Nevertheless, it seems clear that the creation of new procedures does not seem to obey a general strategy of fulfilling new needs demanded by all the areas characterized by certain features. In reality, nor can the financial consequences for the EC budget serve to justify all the far-reaching enforcing and supervising tools granted to the Commission (i.e. public procurement, transport policy, competition). Instead, those tools appear to be more the result of political bargaining within the Council, and between the latter and the Commission, on a case by case basis. Thus, Member States are usually reluctant to grant more general supervision and enforcement powers to the Commission. In other words, a horizontal rule has difficulties in being accepted by Member States, since there are different interests between the Commission (more interested in assuring the efficiency, "effet util" of EC law, and increasing its powers), and Member States, which usually claim the need for respecting the legal principles, recognized by their national Constitutions, and their own powers. But where there is a concrete application problem in a sector that needs to be solved, the possibilities to reach an agreement are more feasible. For example, if there is a clear risk that a concrete Community measure may be applied in a discriminatory way, even the countries, which are usually reluctant to grant more powers to the Commission, will normally support (given the fact that Member States distrust each other) the creation of a special procedure that implies the reinforcement of Commission's powers (for example, in air transport policy, the United Kingdom has been one of the most supportive countries to increase the Commission's powers).
[ ]113Cf. WEILER, J.H.H. "The Community System: the Dual Character of Supranationalism" (1981) 1 Yearbook of European Law 294.
[ ]114One of the countries that has supported more actively the convenience of creating a multilateral forum for discussing the infringements is Germany. Source: interviews with Commission officials. See also TIMMERMANS, C.W.A. "Judicial Protection against Member States" in CURTIN D. & HEUKELS T. Institutional Dynamics of European Integration op. cit.

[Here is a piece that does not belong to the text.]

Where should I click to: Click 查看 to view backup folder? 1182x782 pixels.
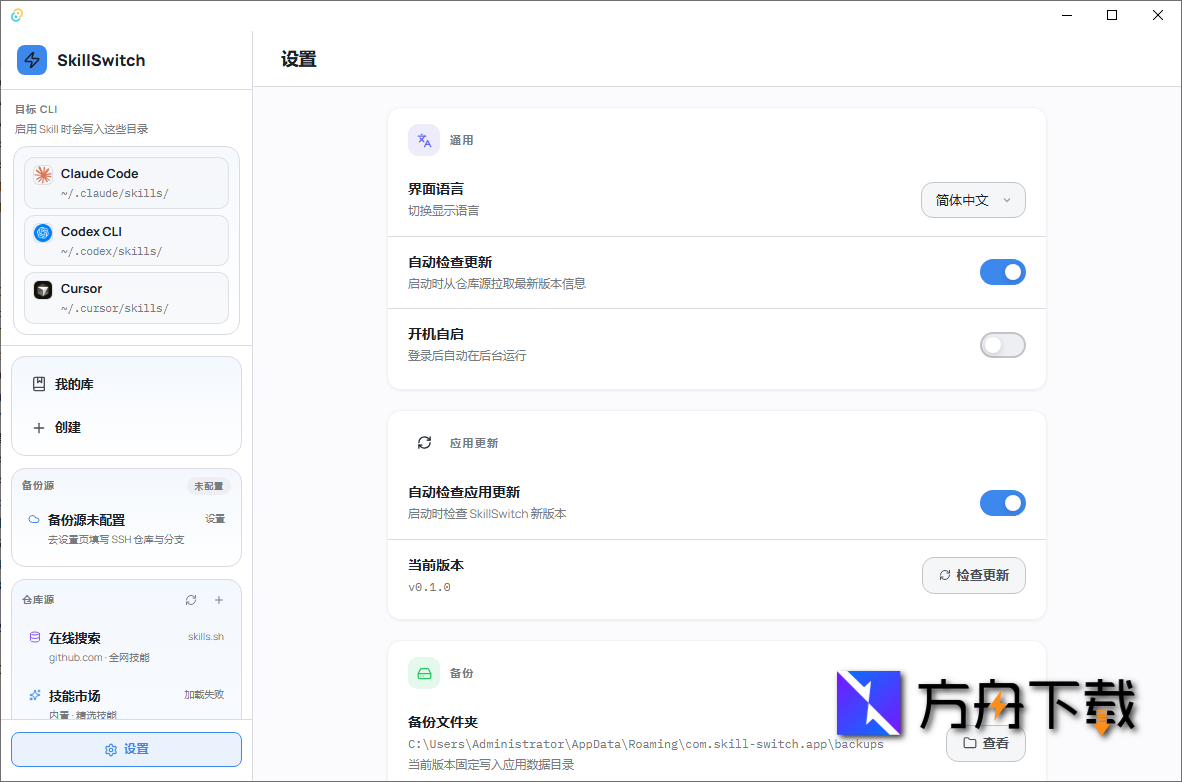(985, 744)
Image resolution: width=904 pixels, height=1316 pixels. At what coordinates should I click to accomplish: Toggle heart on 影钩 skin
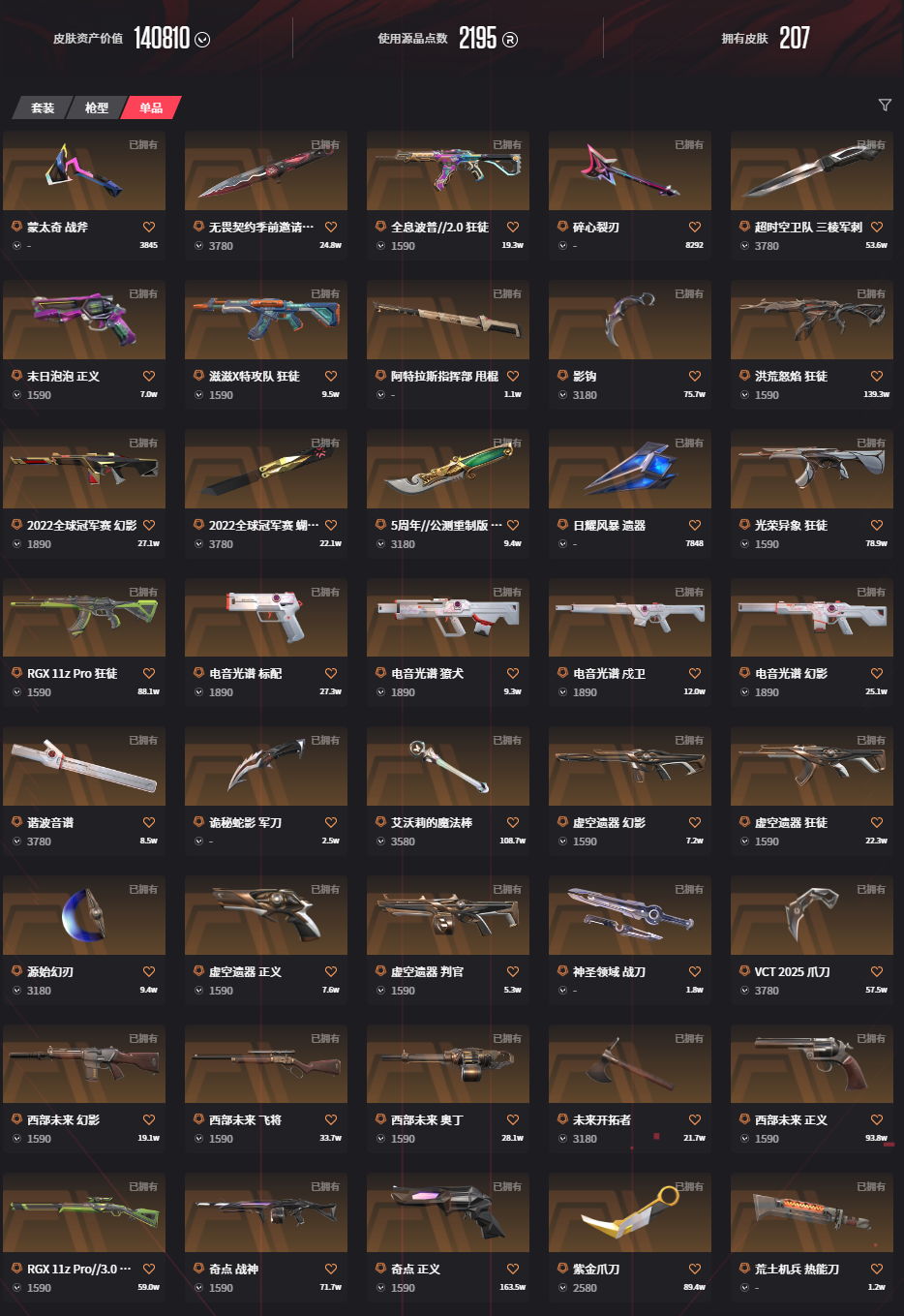click(695, 376)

This author, deputy-director at the Legal Service of the Commission, argues, in this article, that the infringement procedure, under Article 169, cannot be subject to a test of subsidiarity (at p. 392).
[ ]115GATSIOS and SEABRIGHT have identified three types of capture the regulatory agencies may be subject to: "firm capture", "government capture" and "bureaucratic capture" (increasing influence of the individual aims of the staff) [GATSIOS, K. and SEABRIGHT, P. "Regulation in the European Community" (1989) 5/2 Oxford Review of Economic Policy 46].
[ ]116GARRET, Geoffrey "International Cooperation and Institutional Choice: the European Community's Internal Market" (1992) 46 International Organization 557.
[ ]117Cf. GARRET, Geoffrey & WEINGAST, Barry "Ideas, Interests and Institutions" in GOLDSTEIN, Judith & KEOHANE, Robert Ideas and Foreign Policy (Ithaca: Cornell University Press, 1993) p. 180.
[ ]118GARRET, Geoffrey & WEINGAST, Barry "Ideas, Interests and Institutions" op. cit., pp. 184 and 187. However, these authors refer more to the ECJ than to the Commission at the European level (at pp. 197 et seq.).
[ ]119In fact, in the single market area the only important regulations have been those creating the European agencies.